Lately I’ve been meditating quite a lot on why some of my friends have not been able to fit here in Finland and left, while I am still here, going on with my life and generally happy with it. Since some of them actually had a Finnish (or half-Finnish background) but spend their formative years abroad, I think we can safely assume that in their cases it was not due to lack of exposure to the language and culture.
I’ve also been thinking about the immigration debate in Finland, and how the desired state of all commentators (and I’d assume more than a few immigrants) is that newcomers should successfully integrate to Finnish society. However, the question then becomes what does integration actually mean, and how is it achieved.
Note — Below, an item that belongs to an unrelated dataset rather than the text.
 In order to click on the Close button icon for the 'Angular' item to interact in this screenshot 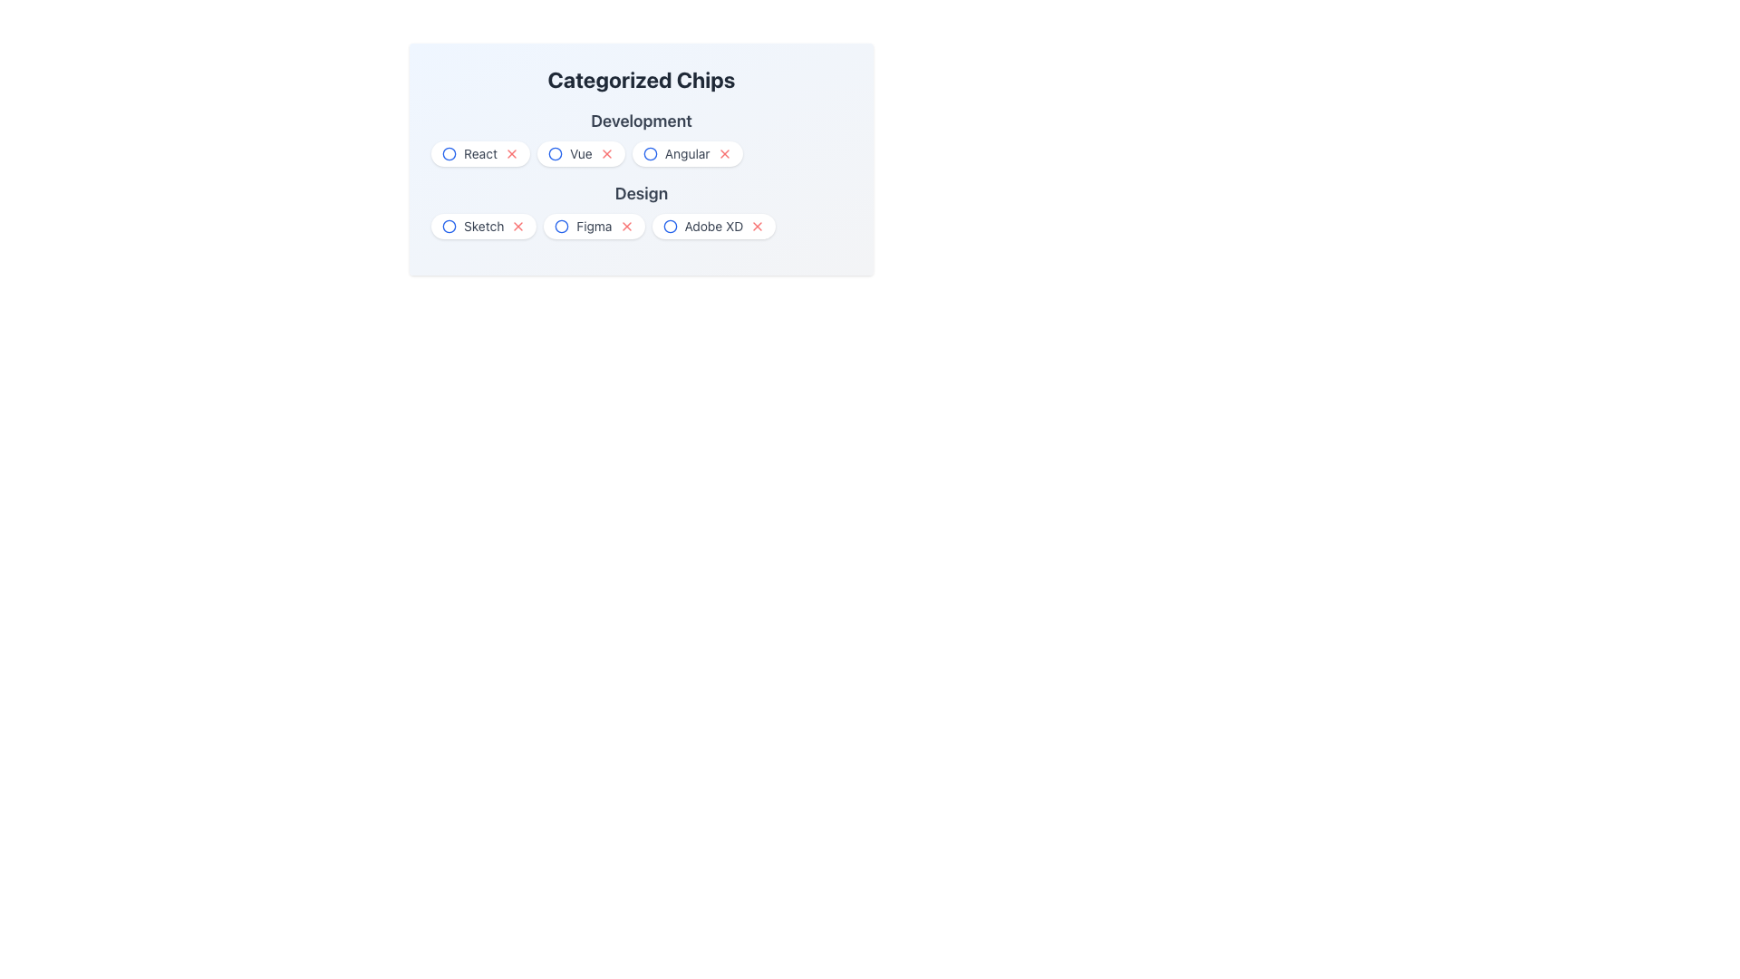, I will do `click(723, 152)`.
With that in mind, I started to go over my own process while living here, and I have sketched a model for it with 3 different (and grossly oversimplified) stages.
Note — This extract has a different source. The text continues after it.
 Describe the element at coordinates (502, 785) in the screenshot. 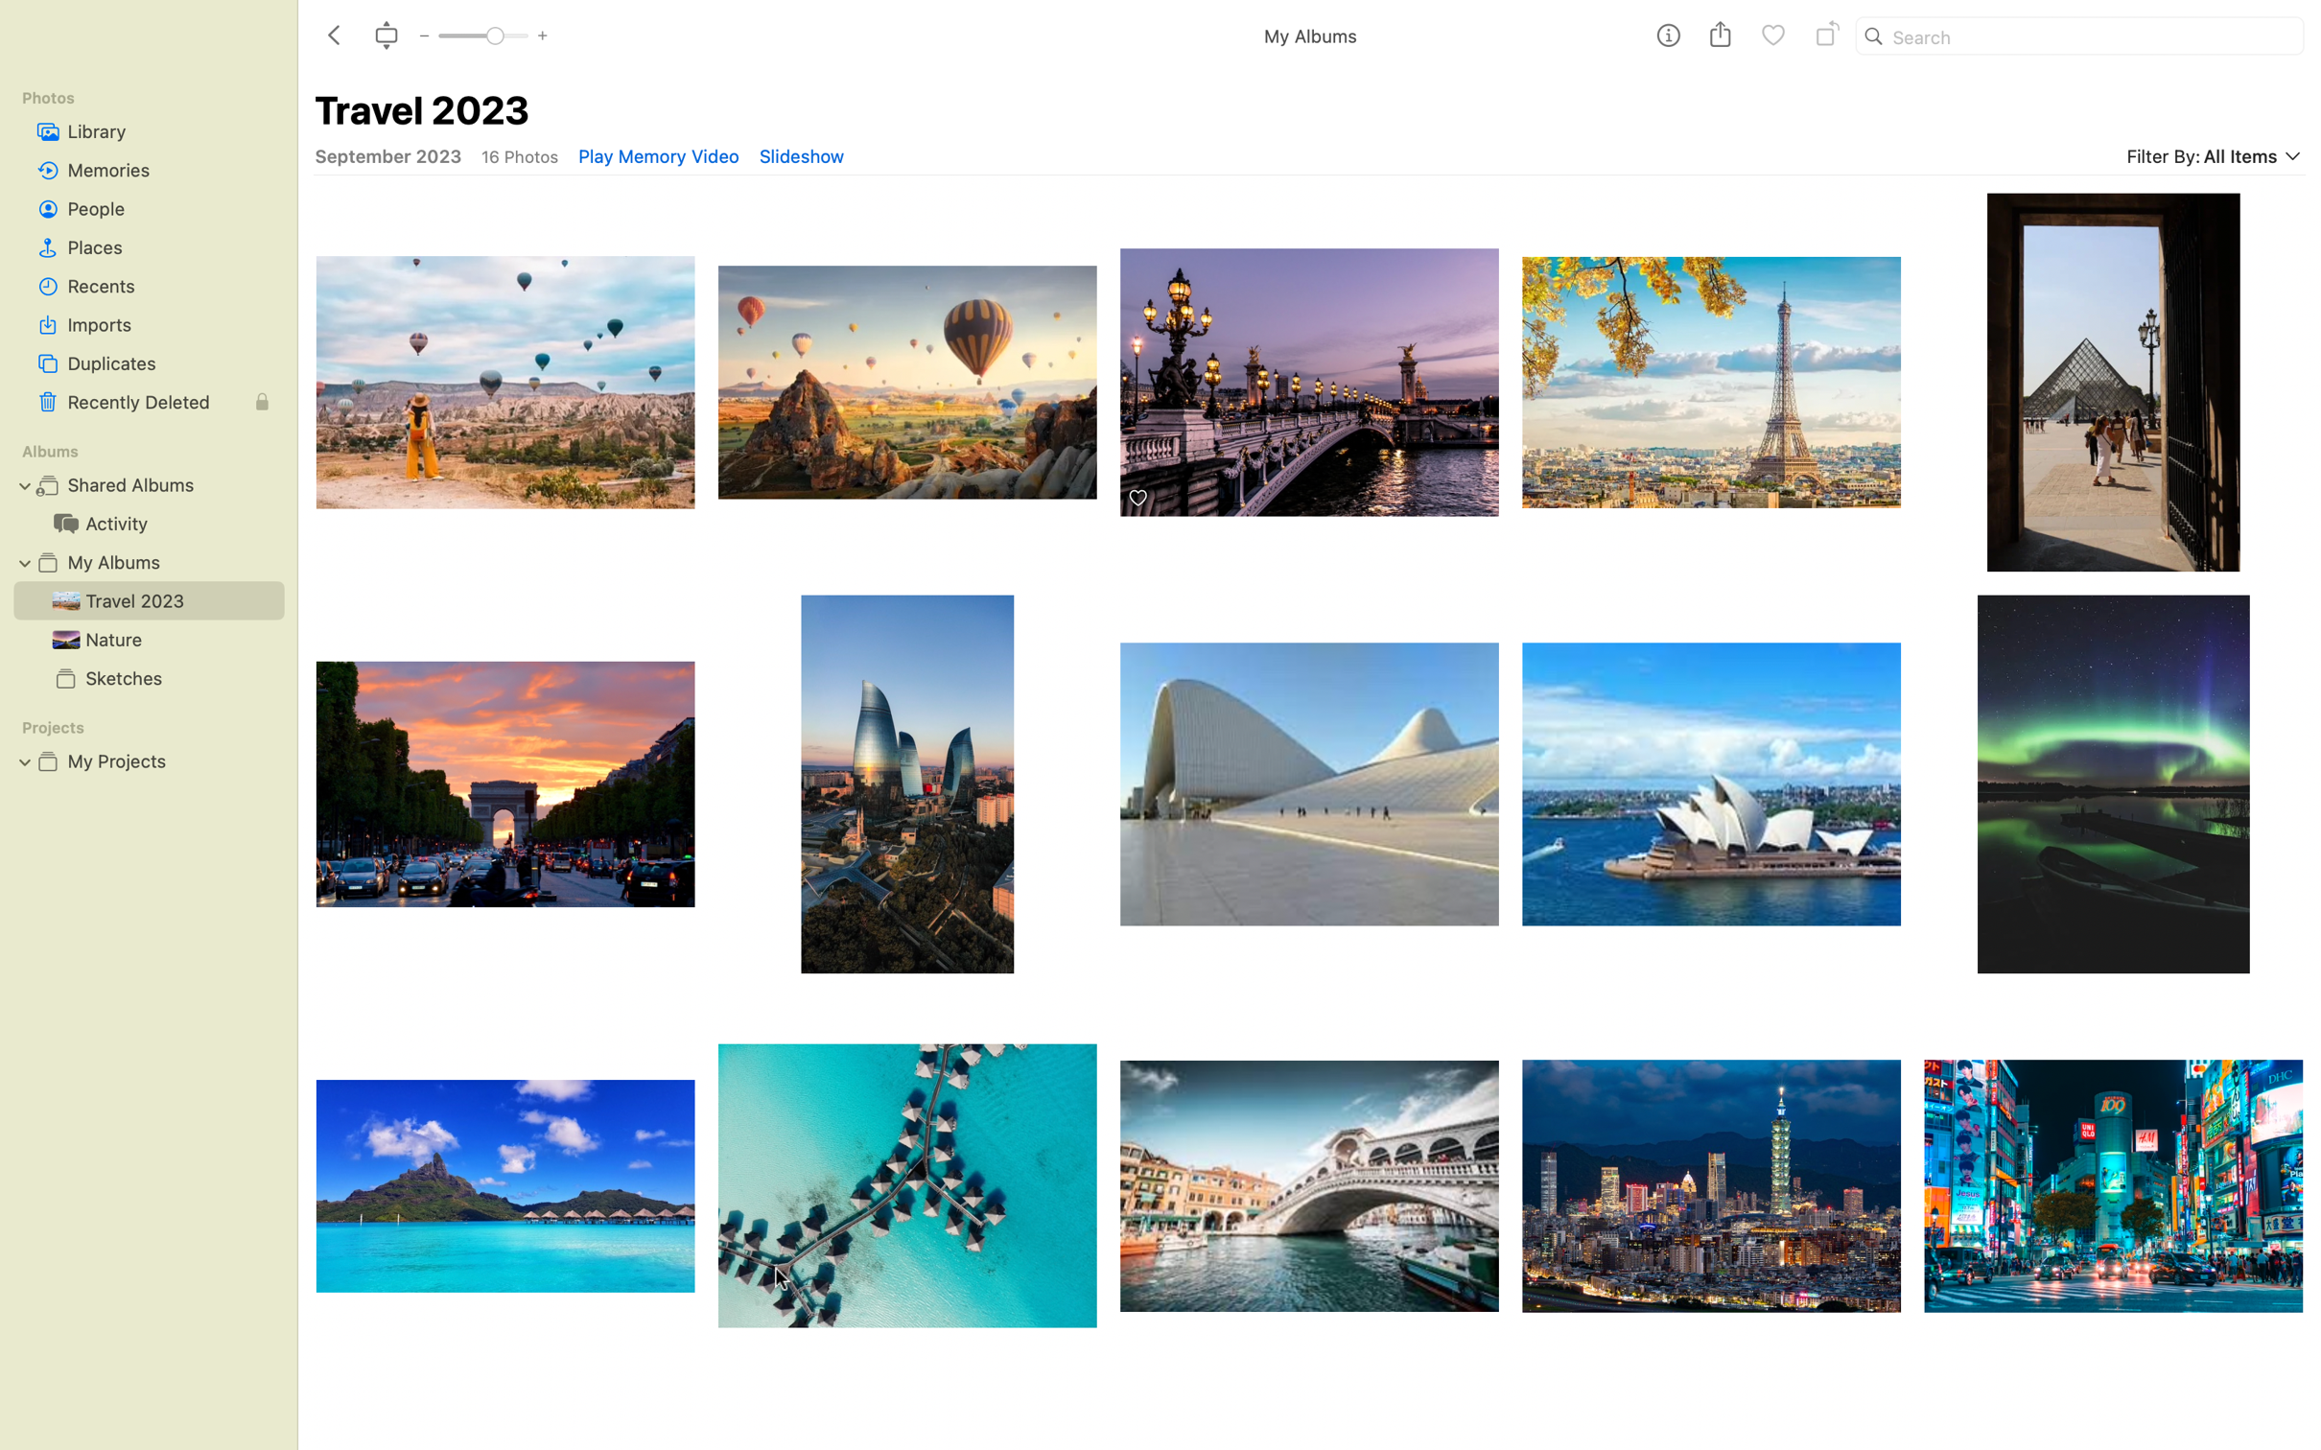

I see `Execute one rotation for the Arc de Triomphe snapshot` at that location.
- Adaptation: The process of making terms with your new surroundings, including first contact and ways of working with the location, language, culture…
- Integration: Now this becomes more of a two-way street. You acquire more traits of your host society, but at the same time are accepted as part of it as well.
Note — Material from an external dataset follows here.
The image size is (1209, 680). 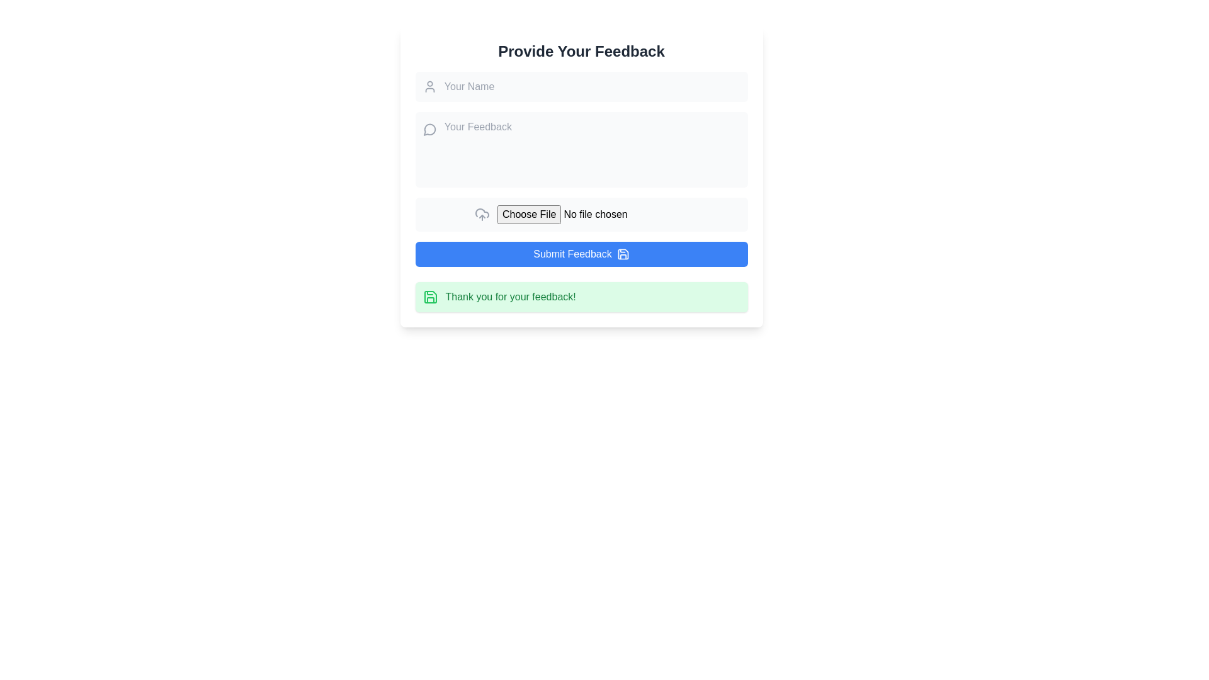 I want to click on the circular speech bubble icon, which is a light gray outline graphic located to the left of the 'Your Feedback' input box in the feedback form, so click(x=429, y=130).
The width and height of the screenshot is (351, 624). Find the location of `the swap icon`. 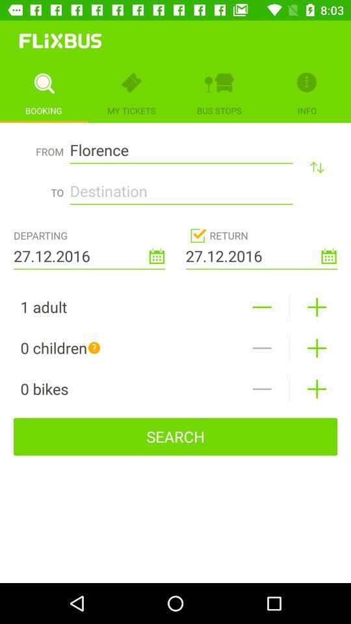

the swap icon is located at coordinates (316, 167).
- Assimilation: When there is no important difference between yourself and the society you live in. Probably you won’t achieve it, but your kids might.
Based purely on my own observations (and taking into consideration that I am no social scientist) I am starting to believe that the biggest challenge is making the leap between adaptation and integration. Letting go of your expectations while at the same time holding a grip on your possibilities while understanding your environment better seems to be quite hard. Coming to terms with a language that might be very different, and values and behaviours that might not always correspond to your own, and both learn from and accept such differences requires a certain strength and a support network that not all of us have.
This is of course not helped by the fact that the phenomenon is quite new for the host society as well, which is still coming to terms with it itself.